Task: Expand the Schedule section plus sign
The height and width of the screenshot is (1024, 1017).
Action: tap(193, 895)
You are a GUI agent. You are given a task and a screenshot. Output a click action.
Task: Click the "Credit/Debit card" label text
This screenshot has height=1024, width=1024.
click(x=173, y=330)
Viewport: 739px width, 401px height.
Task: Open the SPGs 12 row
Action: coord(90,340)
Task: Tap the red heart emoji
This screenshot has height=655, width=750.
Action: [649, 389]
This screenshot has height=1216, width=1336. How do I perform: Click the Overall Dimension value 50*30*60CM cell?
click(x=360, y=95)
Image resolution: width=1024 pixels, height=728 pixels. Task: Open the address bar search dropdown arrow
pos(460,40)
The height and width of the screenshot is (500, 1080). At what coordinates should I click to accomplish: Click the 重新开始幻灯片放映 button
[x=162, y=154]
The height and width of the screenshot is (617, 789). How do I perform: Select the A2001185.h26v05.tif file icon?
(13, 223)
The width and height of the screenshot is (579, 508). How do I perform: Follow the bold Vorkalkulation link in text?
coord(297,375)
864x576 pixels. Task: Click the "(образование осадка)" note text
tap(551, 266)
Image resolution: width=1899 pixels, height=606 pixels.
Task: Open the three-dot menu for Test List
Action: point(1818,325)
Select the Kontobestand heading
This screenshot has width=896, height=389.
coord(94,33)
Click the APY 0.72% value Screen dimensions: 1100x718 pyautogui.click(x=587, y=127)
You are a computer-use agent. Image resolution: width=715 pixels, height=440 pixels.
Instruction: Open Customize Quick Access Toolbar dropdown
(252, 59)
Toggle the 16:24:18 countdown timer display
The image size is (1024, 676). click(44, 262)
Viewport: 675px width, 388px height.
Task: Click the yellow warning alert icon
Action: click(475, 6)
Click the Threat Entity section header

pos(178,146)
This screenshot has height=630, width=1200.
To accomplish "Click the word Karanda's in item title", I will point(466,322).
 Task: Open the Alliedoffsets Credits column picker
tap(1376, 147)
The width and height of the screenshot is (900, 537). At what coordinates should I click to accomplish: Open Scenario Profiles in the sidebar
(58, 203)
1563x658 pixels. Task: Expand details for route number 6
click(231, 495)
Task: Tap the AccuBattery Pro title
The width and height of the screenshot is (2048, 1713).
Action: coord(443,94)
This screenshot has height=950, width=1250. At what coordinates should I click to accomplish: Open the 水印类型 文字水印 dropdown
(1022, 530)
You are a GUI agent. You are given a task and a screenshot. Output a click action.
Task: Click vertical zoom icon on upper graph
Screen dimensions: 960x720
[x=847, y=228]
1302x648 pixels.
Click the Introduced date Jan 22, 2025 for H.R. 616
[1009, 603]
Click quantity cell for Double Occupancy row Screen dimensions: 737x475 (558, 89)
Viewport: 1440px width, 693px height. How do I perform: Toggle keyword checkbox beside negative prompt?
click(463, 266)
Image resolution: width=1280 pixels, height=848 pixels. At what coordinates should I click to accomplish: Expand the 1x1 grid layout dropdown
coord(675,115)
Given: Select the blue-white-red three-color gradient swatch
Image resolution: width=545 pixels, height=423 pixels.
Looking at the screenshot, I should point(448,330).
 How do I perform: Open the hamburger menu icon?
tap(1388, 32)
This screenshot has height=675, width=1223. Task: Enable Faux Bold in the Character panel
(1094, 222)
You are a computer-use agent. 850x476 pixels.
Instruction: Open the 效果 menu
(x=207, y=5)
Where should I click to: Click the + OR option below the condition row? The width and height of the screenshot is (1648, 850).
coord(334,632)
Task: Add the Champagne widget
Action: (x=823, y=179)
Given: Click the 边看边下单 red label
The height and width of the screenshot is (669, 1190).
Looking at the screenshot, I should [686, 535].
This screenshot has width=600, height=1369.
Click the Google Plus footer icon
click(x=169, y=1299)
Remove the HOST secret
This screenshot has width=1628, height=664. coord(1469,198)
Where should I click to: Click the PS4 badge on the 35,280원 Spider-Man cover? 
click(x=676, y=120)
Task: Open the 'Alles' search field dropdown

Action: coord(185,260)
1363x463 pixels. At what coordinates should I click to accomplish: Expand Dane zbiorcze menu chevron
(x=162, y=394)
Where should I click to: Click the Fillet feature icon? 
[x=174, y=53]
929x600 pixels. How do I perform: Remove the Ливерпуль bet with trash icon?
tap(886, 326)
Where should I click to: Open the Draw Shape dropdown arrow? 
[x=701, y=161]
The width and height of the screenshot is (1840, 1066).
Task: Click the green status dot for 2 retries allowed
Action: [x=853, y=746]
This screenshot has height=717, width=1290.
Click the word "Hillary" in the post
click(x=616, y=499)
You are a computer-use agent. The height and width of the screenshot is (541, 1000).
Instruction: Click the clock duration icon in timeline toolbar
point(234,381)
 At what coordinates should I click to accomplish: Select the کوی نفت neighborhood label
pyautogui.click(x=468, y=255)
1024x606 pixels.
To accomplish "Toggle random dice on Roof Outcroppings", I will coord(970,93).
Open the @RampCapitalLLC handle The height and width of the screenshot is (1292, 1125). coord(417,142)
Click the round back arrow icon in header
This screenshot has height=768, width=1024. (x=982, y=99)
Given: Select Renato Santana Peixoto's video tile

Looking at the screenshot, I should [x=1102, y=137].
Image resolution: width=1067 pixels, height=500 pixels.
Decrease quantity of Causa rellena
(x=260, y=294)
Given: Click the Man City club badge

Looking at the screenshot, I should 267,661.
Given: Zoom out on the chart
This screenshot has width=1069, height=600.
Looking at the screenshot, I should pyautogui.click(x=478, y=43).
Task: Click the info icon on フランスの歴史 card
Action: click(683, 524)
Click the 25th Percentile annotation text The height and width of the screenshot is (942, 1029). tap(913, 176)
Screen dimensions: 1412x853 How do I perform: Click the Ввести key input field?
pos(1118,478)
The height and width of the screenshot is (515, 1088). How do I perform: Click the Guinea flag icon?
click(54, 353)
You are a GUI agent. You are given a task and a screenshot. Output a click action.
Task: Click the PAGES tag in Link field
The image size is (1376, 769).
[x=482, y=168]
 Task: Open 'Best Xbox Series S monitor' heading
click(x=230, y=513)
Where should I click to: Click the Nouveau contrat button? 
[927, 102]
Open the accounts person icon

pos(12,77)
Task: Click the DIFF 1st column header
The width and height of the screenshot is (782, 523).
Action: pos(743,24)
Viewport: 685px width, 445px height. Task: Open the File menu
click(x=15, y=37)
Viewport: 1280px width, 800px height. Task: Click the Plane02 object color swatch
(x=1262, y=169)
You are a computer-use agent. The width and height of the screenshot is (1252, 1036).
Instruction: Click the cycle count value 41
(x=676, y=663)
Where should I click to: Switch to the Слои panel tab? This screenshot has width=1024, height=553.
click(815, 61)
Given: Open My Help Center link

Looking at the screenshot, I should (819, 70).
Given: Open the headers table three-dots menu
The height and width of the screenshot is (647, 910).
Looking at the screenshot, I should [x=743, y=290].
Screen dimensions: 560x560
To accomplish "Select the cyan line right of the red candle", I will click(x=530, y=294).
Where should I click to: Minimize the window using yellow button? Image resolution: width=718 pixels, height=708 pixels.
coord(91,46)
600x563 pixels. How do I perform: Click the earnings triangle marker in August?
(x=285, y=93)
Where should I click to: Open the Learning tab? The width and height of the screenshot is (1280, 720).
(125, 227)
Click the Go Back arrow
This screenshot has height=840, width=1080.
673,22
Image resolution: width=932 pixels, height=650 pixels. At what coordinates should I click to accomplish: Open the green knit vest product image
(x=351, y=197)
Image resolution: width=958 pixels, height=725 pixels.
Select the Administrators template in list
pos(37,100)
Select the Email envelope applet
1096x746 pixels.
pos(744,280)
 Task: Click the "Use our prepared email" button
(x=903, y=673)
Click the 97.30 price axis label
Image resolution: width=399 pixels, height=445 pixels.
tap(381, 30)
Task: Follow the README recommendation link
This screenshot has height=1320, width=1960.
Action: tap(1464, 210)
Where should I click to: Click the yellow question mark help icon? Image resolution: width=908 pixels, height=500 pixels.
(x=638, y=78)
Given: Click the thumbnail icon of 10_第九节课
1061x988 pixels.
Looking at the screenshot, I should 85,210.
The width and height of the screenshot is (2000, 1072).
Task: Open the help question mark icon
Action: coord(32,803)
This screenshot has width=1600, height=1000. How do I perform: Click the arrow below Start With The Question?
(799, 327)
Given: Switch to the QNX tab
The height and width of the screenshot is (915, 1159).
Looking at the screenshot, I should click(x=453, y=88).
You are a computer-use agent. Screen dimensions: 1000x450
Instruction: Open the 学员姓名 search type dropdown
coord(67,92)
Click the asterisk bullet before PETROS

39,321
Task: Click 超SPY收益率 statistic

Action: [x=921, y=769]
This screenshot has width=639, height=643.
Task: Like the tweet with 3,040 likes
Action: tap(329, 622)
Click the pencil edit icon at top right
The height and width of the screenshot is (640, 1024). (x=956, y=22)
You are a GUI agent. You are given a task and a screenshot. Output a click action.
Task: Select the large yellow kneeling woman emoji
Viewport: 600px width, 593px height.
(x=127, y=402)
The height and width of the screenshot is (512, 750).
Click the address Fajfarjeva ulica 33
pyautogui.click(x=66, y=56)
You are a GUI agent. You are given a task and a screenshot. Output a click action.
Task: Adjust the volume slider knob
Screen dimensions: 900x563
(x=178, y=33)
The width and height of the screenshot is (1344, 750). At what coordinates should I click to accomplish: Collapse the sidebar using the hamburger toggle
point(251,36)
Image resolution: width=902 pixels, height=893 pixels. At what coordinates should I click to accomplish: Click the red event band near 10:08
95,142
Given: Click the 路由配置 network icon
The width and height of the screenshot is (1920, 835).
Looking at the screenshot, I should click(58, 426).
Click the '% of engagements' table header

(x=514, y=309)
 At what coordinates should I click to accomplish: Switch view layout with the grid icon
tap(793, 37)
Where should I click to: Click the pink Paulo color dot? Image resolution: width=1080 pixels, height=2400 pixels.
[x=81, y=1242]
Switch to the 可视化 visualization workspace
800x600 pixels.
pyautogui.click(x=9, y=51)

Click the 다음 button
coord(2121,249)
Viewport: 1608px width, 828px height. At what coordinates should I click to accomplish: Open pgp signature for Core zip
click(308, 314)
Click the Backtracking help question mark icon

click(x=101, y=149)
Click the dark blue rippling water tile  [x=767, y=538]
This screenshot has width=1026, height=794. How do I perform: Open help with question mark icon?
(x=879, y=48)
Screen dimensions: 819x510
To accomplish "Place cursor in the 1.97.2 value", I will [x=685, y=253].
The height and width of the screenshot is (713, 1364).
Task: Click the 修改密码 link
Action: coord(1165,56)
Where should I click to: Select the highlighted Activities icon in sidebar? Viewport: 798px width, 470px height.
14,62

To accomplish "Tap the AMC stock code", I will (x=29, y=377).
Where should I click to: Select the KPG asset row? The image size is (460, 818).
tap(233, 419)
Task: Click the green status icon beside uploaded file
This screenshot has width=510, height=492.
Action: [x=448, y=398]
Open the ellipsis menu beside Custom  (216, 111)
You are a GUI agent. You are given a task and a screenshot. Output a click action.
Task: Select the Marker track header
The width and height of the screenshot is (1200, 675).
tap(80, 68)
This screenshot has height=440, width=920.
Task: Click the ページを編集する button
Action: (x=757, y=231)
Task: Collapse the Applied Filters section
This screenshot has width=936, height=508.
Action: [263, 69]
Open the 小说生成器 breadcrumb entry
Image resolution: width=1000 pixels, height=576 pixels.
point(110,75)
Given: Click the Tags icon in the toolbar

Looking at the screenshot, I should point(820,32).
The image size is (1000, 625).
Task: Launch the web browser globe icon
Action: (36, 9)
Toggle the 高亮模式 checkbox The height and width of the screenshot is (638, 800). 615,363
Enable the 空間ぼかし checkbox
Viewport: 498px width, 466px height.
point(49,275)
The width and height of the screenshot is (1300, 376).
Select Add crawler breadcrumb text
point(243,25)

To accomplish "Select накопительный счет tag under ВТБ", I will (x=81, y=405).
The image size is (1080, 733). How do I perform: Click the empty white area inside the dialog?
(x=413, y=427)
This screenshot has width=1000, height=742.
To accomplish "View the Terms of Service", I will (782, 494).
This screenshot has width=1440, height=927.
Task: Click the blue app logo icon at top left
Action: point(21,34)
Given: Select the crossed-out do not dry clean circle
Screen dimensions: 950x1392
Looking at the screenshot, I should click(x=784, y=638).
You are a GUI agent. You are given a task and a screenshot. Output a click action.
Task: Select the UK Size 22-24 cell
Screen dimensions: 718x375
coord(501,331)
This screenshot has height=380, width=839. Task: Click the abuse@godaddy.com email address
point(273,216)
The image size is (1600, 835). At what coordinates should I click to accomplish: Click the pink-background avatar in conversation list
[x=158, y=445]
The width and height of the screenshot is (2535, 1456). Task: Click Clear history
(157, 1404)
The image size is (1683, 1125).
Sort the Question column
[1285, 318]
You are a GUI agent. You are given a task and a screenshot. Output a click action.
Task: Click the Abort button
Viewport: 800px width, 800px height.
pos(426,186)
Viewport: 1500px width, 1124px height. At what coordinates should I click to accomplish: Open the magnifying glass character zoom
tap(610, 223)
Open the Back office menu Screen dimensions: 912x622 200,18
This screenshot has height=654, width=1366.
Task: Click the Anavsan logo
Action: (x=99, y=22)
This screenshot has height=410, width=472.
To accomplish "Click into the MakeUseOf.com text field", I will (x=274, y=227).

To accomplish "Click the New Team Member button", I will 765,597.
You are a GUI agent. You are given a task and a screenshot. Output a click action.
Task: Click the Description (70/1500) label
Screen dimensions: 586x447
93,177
::::::::::
Action item:
Find every line in the entries that includes the word "emoji", then state how many there are and nothing else.

Exercise output:
2